>>>

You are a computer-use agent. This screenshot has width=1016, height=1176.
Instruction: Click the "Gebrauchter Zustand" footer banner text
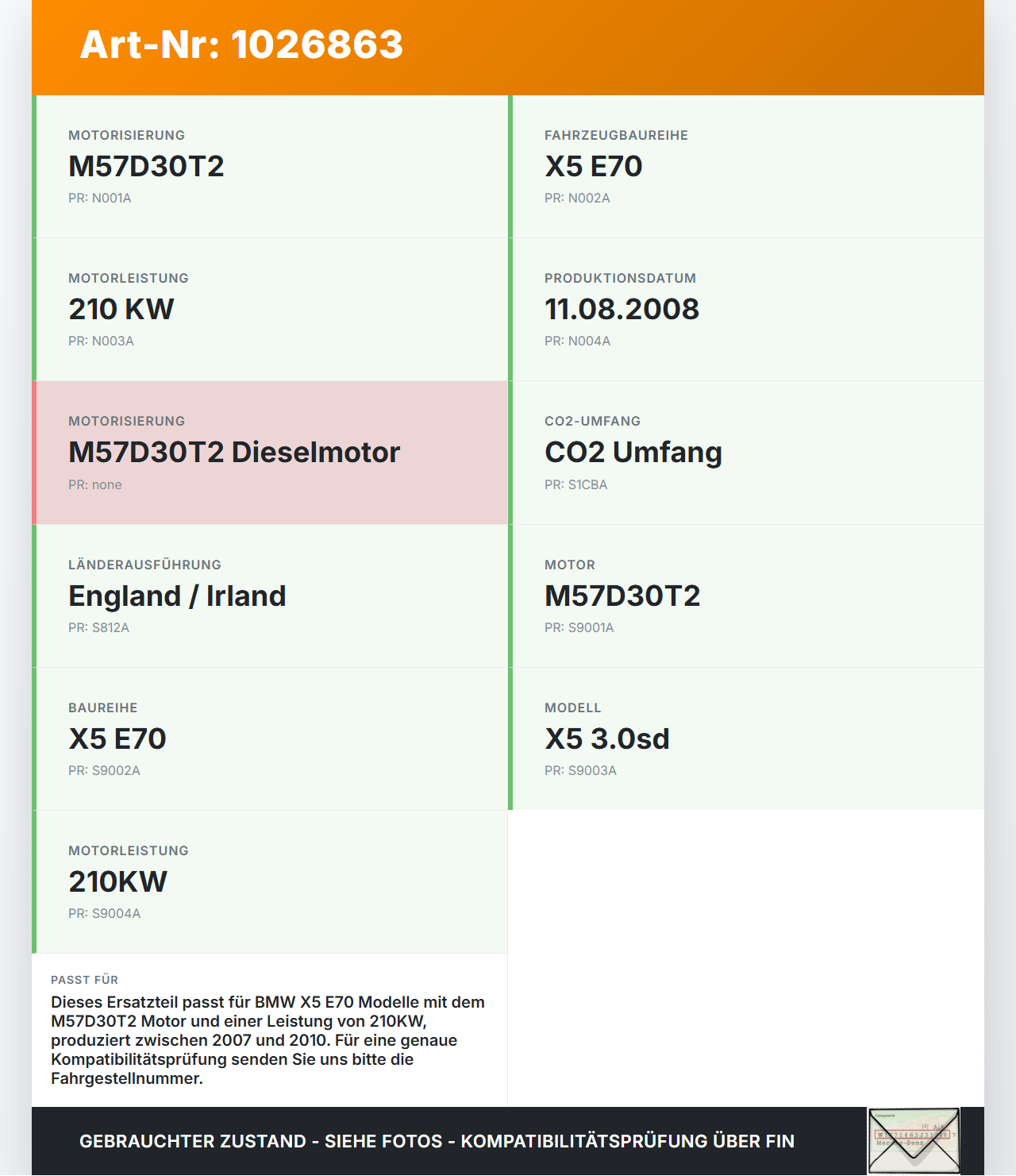pyautogui.click(x=437, y=1141)
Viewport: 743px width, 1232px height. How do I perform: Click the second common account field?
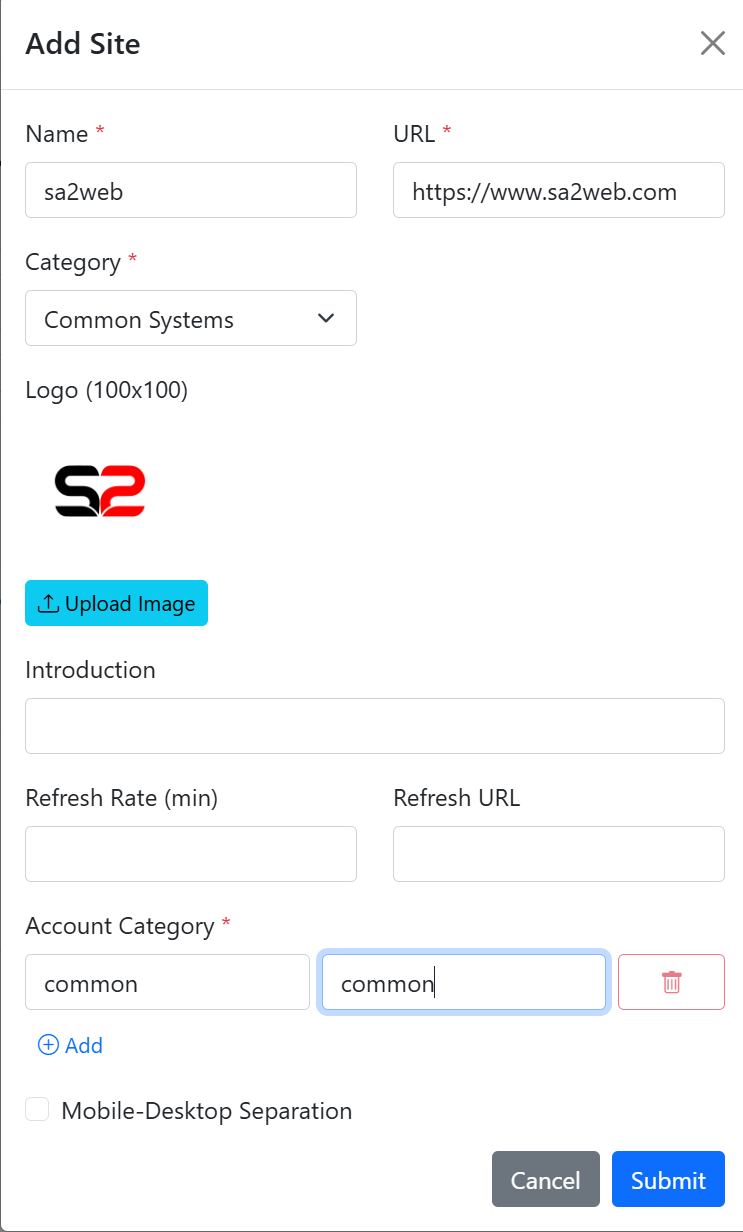[464, 982]
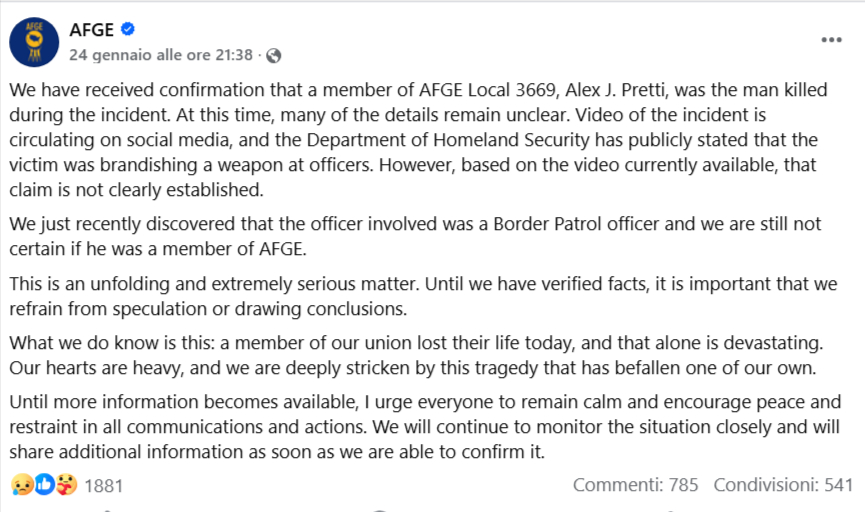Viewport: 865px width, 512px height.
Task: Click the care hug reaction icon
Action: tap(66, 486)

<<<

■ EXERCISE BRIEF: Because the pictures are not wanted, retype every record exactly without them.

■ RESULT:
You are a computer-use agent. This screenshot has width=1016, height=1176.
Instruction: Click the "Gebrauchter Zustand" footer banner text
pyautogui.click(x=437, y=1141)
Viewport: 743px width, 1232px height. How do I perform: Click the second common account field?
[464, 982]
Viewport: 865px width, 512px height.
Task: Click the care hug reaction icon
Action: tap(66, 486)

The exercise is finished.